We should not forget, however, that almost immediately after the passage about settling disputes Matthew says this:
21 Then Peter came and said to him, “Lord, if another member of the church sins against me, how often should I forgive? As many as seven times?” 22 Jesus said to him, “Not seven times, but, I tell you, seventy-seven times.
Jesus had said we are to treat such a one who refuses to repent as a Gentile and a tax-collector. Well, how did Jesus act toward the Gentiles and the tax-collectors? By offering them forgiveness, and a place at the table! Yes, there are going to be times when people do terrible things that mean they must leave the community of faith, especially when they are unwilling to repent; but Jesus’s teaching and his example for us is to, whenever possible, push toward forgiveness and reconciliation. To reach out to one another in love.

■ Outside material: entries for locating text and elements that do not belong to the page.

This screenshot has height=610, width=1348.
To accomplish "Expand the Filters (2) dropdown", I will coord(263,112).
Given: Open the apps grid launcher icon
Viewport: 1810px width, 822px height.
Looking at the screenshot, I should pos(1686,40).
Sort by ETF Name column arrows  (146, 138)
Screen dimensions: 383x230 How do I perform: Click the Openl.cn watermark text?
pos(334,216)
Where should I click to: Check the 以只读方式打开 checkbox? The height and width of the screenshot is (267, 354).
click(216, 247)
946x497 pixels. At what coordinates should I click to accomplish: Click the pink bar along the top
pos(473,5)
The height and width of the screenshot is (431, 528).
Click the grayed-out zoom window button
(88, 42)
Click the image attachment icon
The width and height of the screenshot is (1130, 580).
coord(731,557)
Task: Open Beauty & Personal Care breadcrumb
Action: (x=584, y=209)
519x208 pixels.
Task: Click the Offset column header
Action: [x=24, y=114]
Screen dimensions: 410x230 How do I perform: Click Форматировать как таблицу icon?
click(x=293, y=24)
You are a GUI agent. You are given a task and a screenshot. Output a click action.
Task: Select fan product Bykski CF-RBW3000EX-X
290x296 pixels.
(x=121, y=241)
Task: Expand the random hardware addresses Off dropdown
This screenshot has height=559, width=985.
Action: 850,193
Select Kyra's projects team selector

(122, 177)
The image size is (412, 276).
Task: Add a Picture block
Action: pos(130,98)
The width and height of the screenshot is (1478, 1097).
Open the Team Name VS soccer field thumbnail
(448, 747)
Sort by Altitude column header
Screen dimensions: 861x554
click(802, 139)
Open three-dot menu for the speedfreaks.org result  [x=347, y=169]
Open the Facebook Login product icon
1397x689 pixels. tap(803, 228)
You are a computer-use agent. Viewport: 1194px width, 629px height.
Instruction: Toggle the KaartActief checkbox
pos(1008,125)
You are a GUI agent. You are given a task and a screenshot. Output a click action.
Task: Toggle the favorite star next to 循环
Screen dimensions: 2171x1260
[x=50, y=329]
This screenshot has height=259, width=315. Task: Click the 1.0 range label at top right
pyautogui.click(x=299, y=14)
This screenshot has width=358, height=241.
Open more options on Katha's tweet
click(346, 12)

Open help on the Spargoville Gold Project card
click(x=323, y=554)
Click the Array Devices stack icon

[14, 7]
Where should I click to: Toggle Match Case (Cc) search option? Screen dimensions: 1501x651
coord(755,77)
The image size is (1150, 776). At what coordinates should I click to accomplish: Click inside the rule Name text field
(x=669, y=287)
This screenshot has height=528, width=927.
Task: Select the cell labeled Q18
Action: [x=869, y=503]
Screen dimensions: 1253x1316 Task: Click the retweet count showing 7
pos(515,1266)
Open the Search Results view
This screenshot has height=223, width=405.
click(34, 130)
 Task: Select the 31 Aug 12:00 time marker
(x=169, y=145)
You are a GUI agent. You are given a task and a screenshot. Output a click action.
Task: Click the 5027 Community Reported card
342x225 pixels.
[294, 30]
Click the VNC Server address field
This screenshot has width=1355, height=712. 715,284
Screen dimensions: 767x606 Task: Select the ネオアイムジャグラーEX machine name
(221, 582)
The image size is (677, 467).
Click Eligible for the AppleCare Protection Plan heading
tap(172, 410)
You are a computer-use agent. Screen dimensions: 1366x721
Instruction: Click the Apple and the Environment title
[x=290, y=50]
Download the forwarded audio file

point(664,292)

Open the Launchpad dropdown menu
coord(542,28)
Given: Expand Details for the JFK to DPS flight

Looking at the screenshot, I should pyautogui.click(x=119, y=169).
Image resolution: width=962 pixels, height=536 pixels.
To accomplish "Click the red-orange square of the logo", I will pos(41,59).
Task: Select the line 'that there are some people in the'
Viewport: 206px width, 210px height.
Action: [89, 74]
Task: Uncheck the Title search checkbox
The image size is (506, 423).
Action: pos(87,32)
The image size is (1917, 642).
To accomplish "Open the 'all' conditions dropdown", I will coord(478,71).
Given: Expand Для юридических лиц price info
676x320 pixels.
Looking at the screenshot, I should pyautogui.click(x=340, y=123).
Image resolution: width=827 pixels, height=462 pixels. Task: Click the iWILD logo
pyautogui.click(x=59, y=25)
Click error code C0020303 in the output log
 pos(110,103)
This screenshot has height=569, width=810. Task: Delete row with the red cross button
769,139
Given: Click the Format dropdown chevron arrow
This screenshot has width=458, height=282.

The Eighth Commandment says this: “You shall not bear false witness against your neighbor.” And Luther’s interpretation in the Small Catechism says “We are to fear and love God, so that we do not tell lies about our neighbors, betray or slander them, or destroy their reputations. Instead we are to come to their defense, speak well of them and interpret everything they do in the best possible light.”
May these be the guiding factors in our life as community together at St. Paul Lutheran Church. May we seek to see others and interpret them and what they say in the best possible light. May we move together toward repentance when we have sinned and forgiveness when we are wronged. Toward healing, grace, love, and new life in Christ Jesus. Amen.